Little did I know that was just the beginning of my adventure at the dentist. I sat in the chair and endured the normal routine, answering all of the questions as best I could, with the exception of "how often do you floss?" This question I attempted to tactfully avoid, since somehow I don't think Jeff Foxworthy's answer of "When was the last time I flossed? Ummmm....YOU did it!" would be acceptable. As the hygienist flossed along, she came to one space between two of my molars where the floss suddenly snagged. On what, I had no idea, but I was sure I had had nothing sharp to eat recently. She managed to pull the floss free without causing me too much pain, only to find that the snagged floss had been utterly shredded. She exclaimed "what in the world is that?!?" and began examining my teeth with her face inches from mine, peering determinedly into my mouth.
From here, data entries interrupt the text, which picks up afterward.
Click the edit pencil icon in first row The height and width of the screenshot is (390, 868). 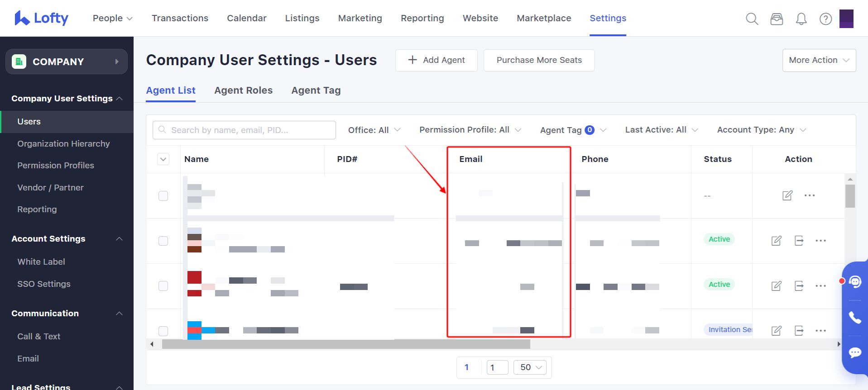(787, 195)
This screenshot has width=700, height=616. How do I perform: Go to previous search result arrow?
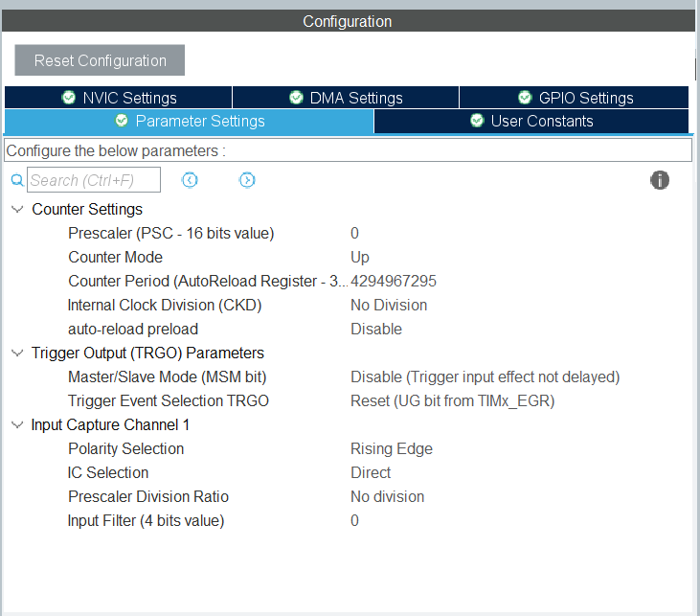click(x=190, y=180)

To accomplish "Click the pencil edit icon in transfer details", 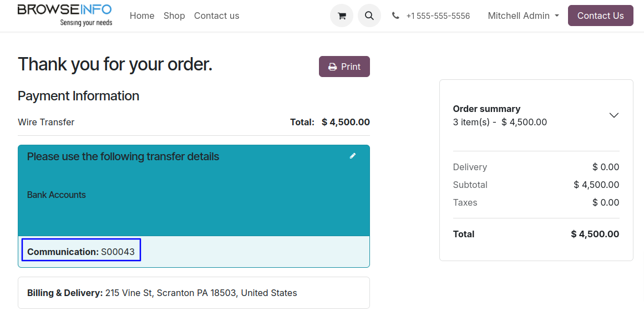I will (x=353, y=156).
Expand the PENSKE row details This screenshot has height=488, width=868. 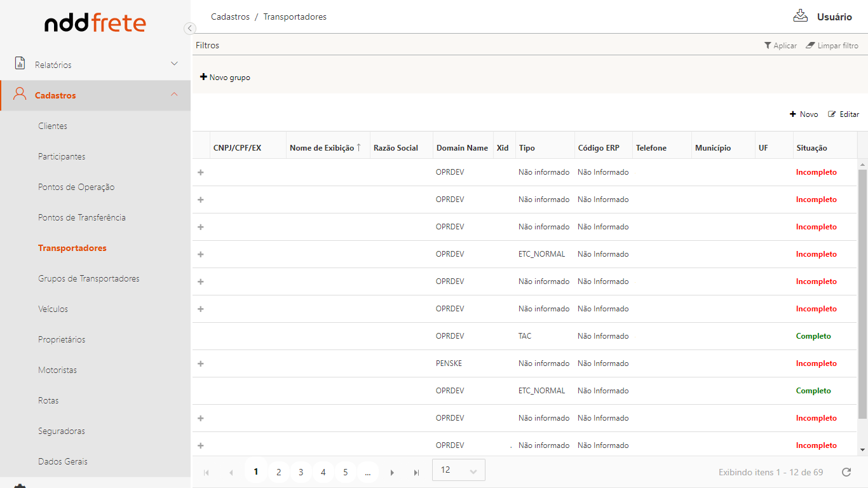click(201, 363)
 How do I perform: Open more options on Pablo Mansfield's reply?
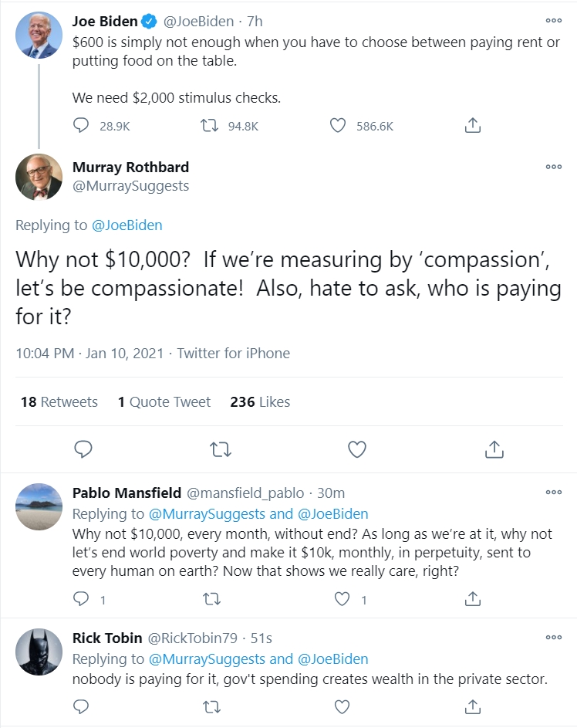[x=553, y=493]
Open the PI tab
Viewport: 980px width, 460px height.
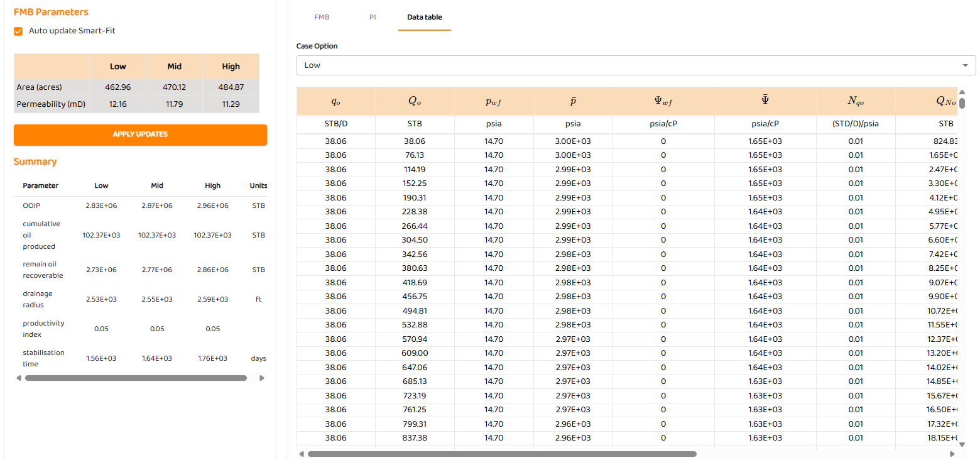[373, 18]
She came to the conclusion that one of my fillings must have a rough edge on it, and asked "is that one of ours?" Of course my answer was that I had no idea. I have so many fillings in my teeth from so many years of lots and lots of cavities that it's a wonder I don't set off the metal detectors at the Court daily just by walking within 15 feet of them. Of course all of those fillings had come from multiple dentists, and I have no idea which of those might be "theirs". She said she would inform the dentist that he needed to check that spot out closely, and finished flossing the rest of my teeth with a new string of minty floss, all the while telling me she couldn't believe how non-chalant I was being about that problem. She said it would have driven her nuts, and that would have been the first thing she ranted about upon stepping one foot through the door. I just smiled and said nothing, knowing that I couldn't very well tell her that I hadn't complained because I had no idea the problem existed.
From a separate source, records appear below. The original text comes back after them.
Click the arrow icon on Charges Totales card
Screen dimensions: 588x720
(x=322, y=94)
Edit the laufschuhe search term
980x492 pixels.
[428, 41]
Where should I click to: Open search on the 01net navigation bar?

Soon the dentist came to examine my xrays and my "problem spot". Luckily the determination was no cavities, and I could continue on with my regular dental routine. He then took a piece of floss and wedged it between my molors, extracting it with the same shredded result. He determined that one of my fillings had set with a rough edge that was catching the floss, he was going to need to sand it down. Um, wait a minute. Sand?!? He read the look on my face and told me not to worry, it wouldn't hurt a bit. He then told the hygienist to get him a piece of gold such-and-such a millimeter with a so-and-so grit something or other. All I heard was "grit". He was truly referring to sandpaper! The hygienist disappeared briefly, and reappeared with something that looked remarkably like Christmas tinsel, except it was gold. He slid the tinsel between my teeth and began to pull it back and forth like a two-handled lumberjack's saw. The result was something akin to the feeling of rubbing a real pearl against your teeth - not painful, but annoying to the point it would make you grit your teeth together. If I wasn't already laying there with my mouth wide open, I probably would've done just that. He only sawed away with the tinsel for a few minutes, and then once again tested the spot with the floss. The result: intact floss. Ta-da! My favorite part? I now get to tell people that I have had to have my teeth sanded!